- [RECORDS SUPPLIED]:
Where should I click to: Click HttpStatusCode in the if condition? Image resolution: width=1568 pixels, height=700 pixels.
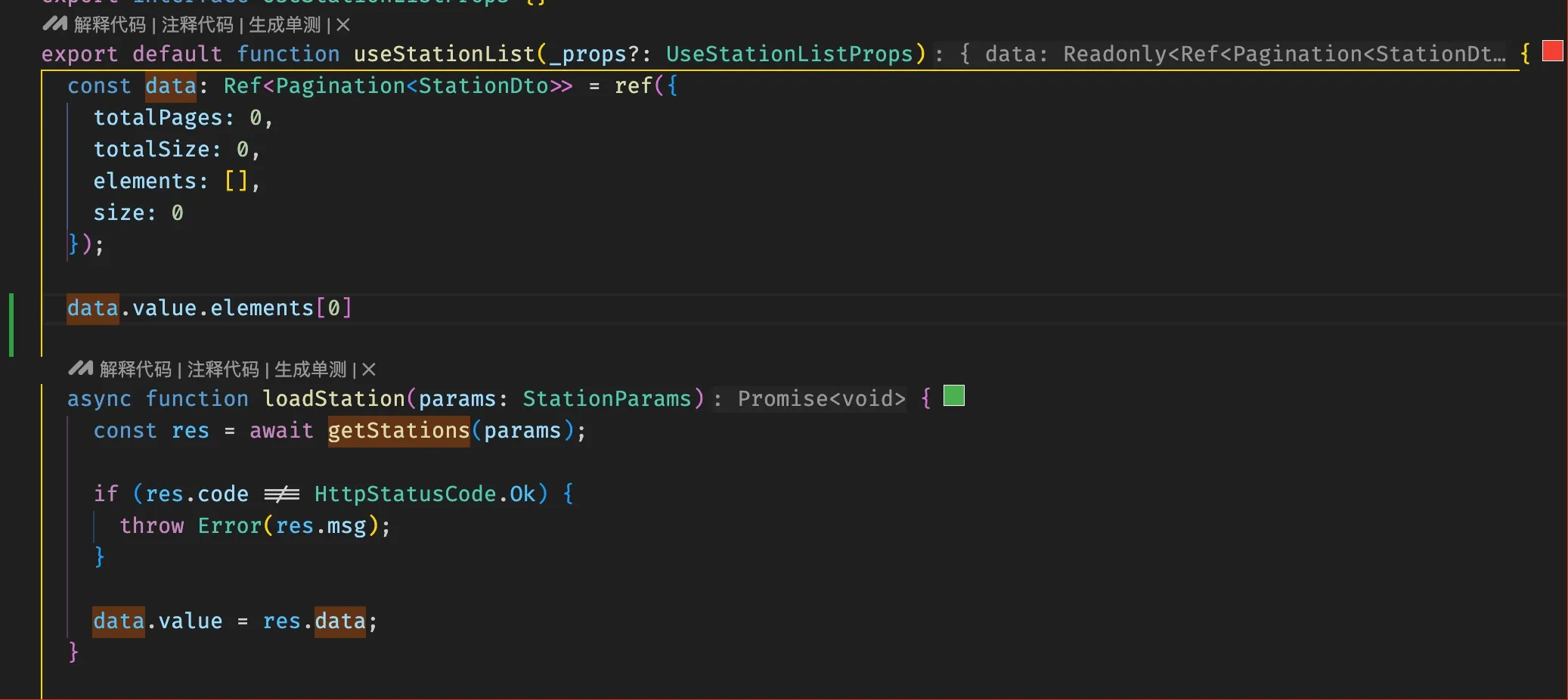[405, 494]
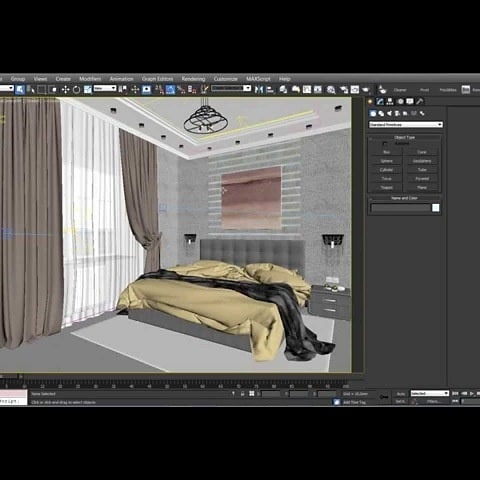The image size is (480, 480).
Task: Open the Modify tab in command panel
Action: 380,101
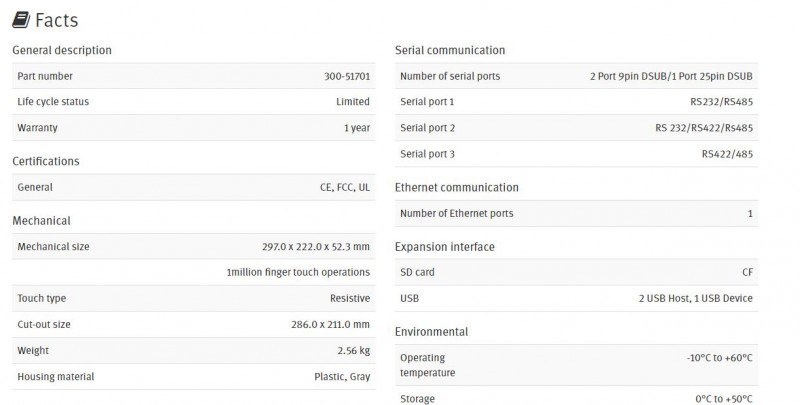This screenshot has height=405, width=800.
Task: Select the Serial port 2 value
Action: pyautogui.click(x=704, y=128)
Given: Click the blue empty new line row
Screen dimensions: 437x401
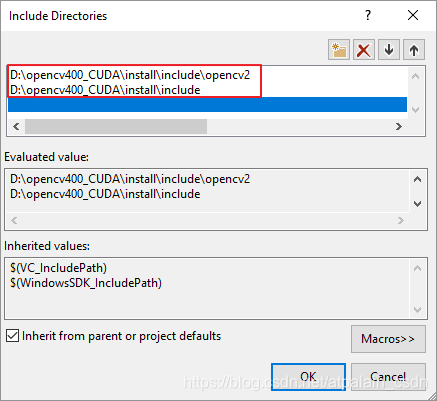Looking at the screenshot, I should (x=207, y=105).
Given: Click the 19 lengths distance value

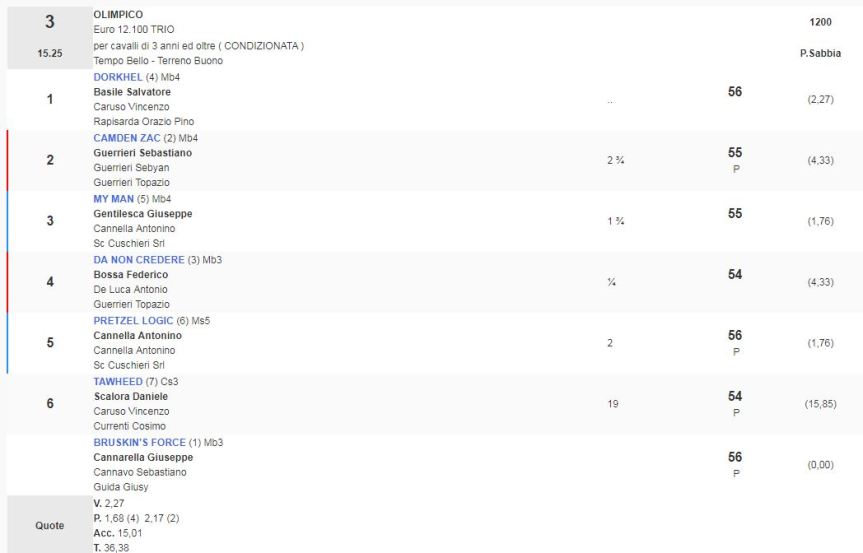Looking at the screenshot, I should point(613,405).
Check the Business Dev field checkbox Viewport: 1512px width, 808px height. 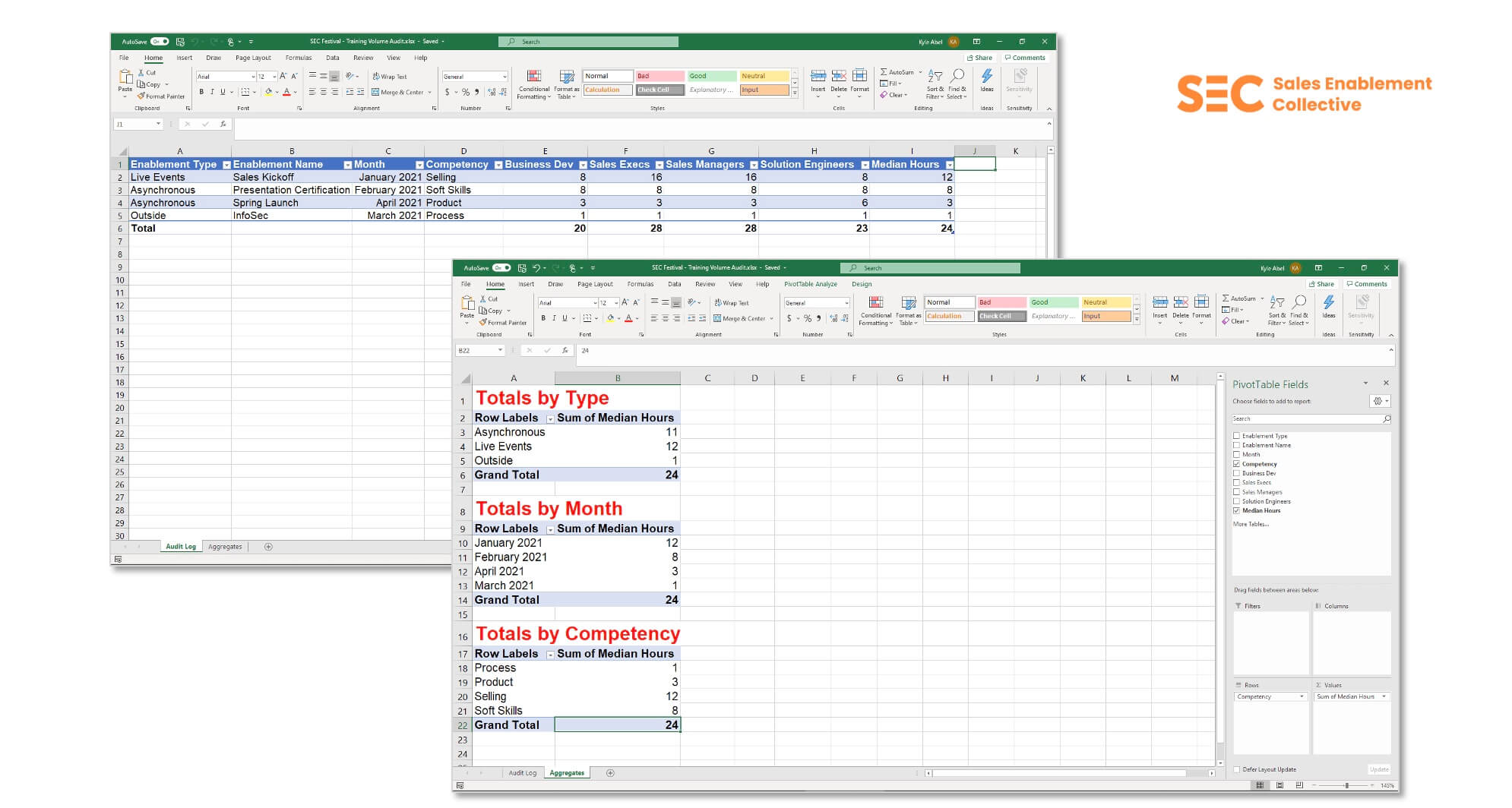click(x=1238, y=473)
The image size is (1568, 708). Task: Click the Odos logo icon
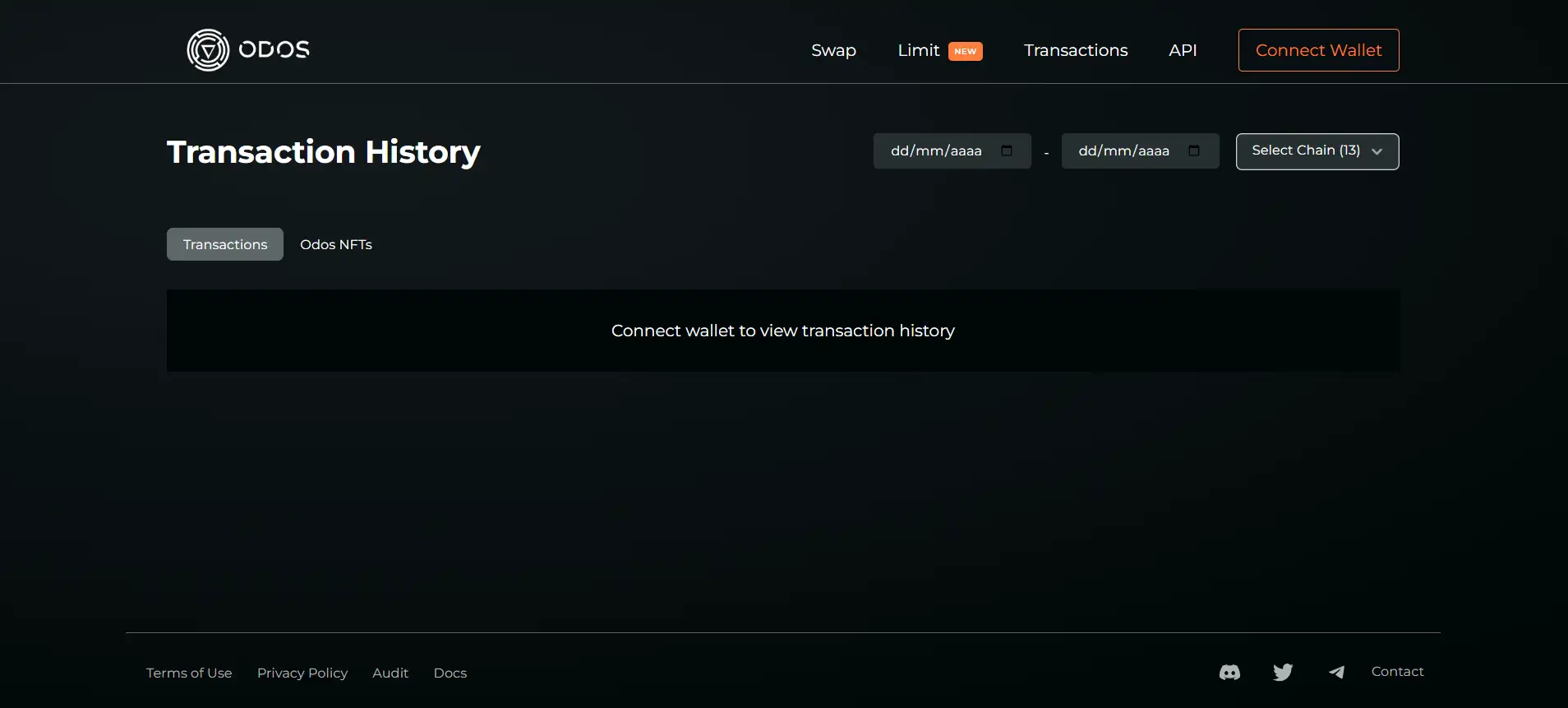click(x=208, y=50)
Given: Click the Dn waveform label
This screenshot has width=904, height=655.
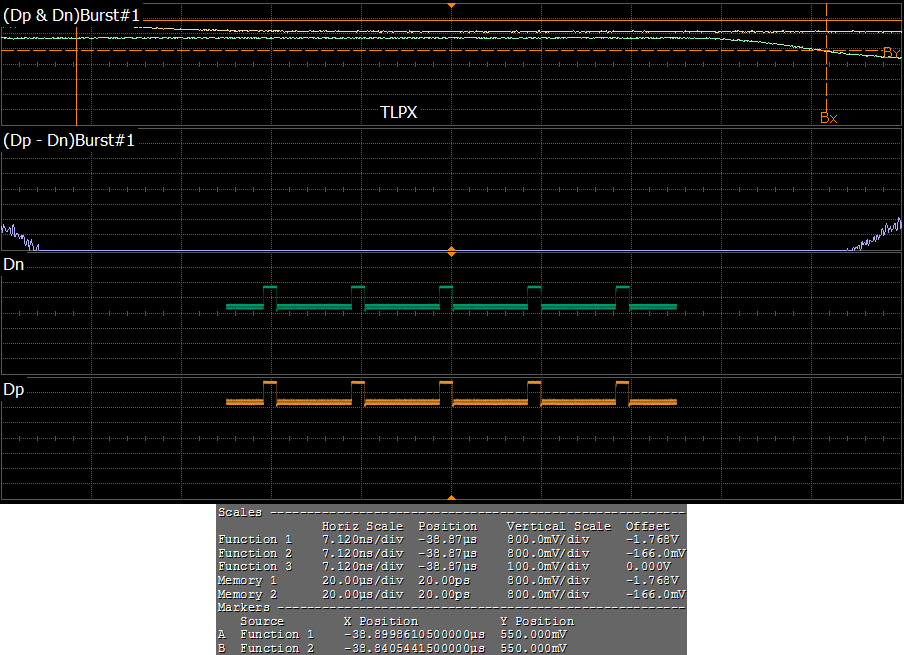Looking at the screenshot, I should pyautogui.click(x=14, y=265).
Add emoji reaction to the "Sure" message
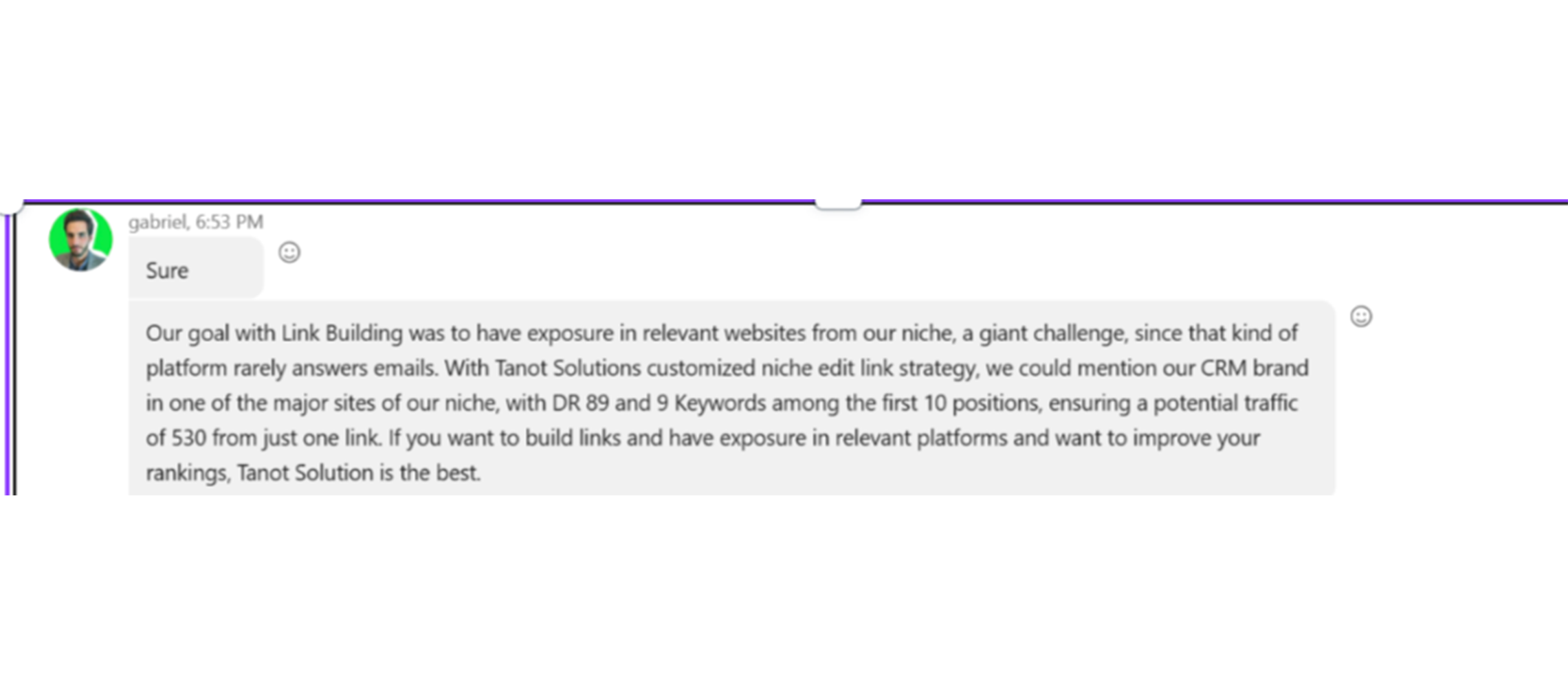The image size is (1568, 694). pyautogui.click(x=289, y=253)
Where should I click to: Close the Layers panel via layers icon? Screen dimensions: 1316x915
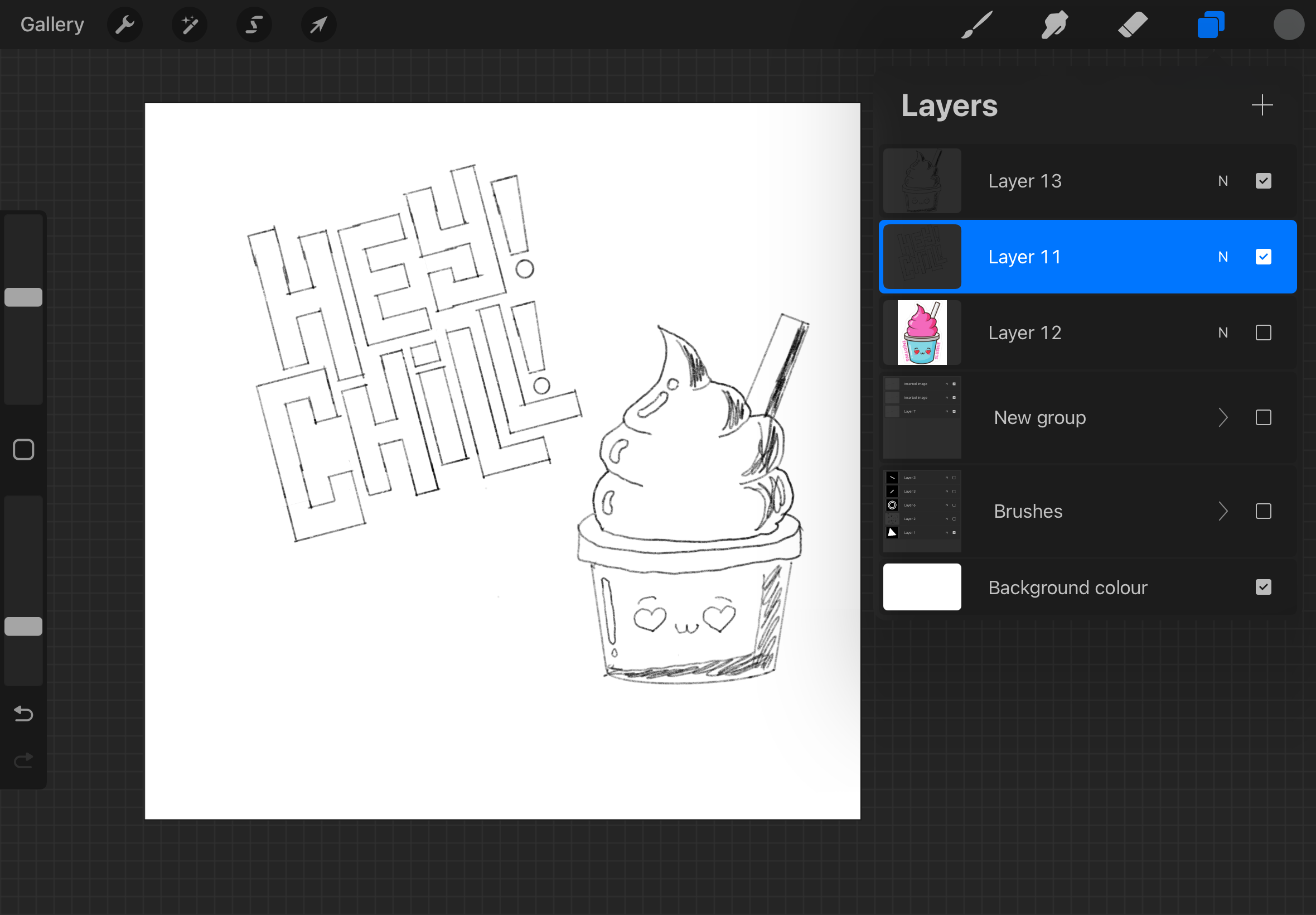pos(1211,25)
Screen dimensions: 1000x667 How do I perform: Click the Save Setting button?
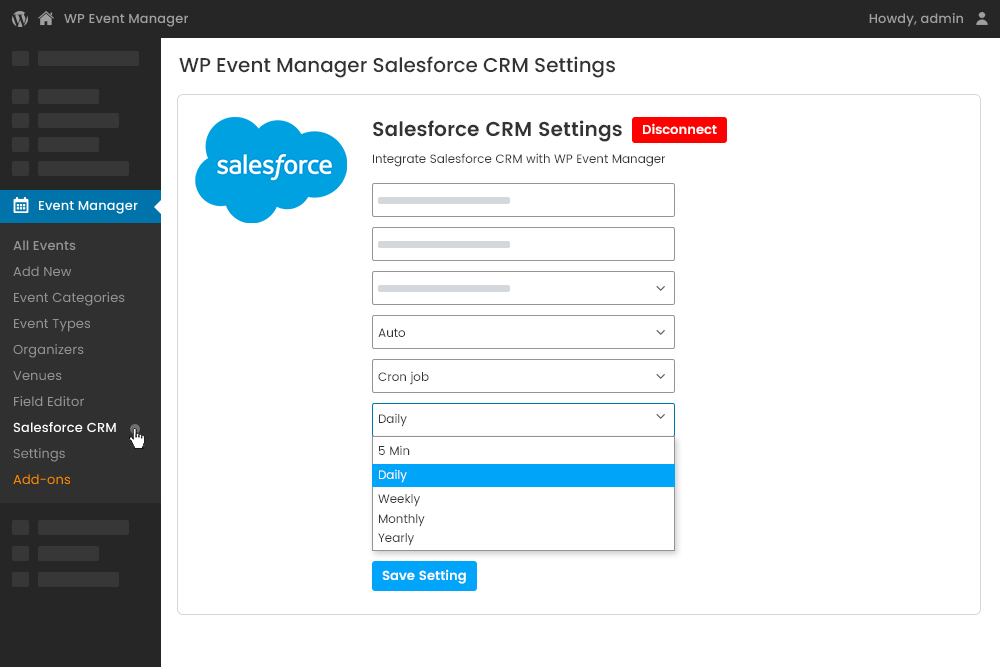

- [WHAT IS EXPECTED]: Please output the lines of the material from the one containing "The image size is (1568, 708)." through the end of the material, inclusive, as a numbered list, with blank lines and pictures left out.

- [RESULT BELOW]:
1. The image size is (1568, 708). Task: Click the Odos logo icon
2. click(x=208, y=50)
3. Given: Click the Dn waveform label
4. This screenshot has width=904, height=655.
5. Looking at the screenshot, I should pyautogui.click(x=14, y=265).
6. Add emoji reaction to the "Sure" message
7. The image size is (1568, 694). pyautogui.click(x=289, y=253)
8. Where should I click to: Close the Layers panel via layers icon? Screen dimensions: 1316x915
9. pos(1211,25)
10. Screen dimensions: 1000x667 How do I perform: Click the Save Setting button?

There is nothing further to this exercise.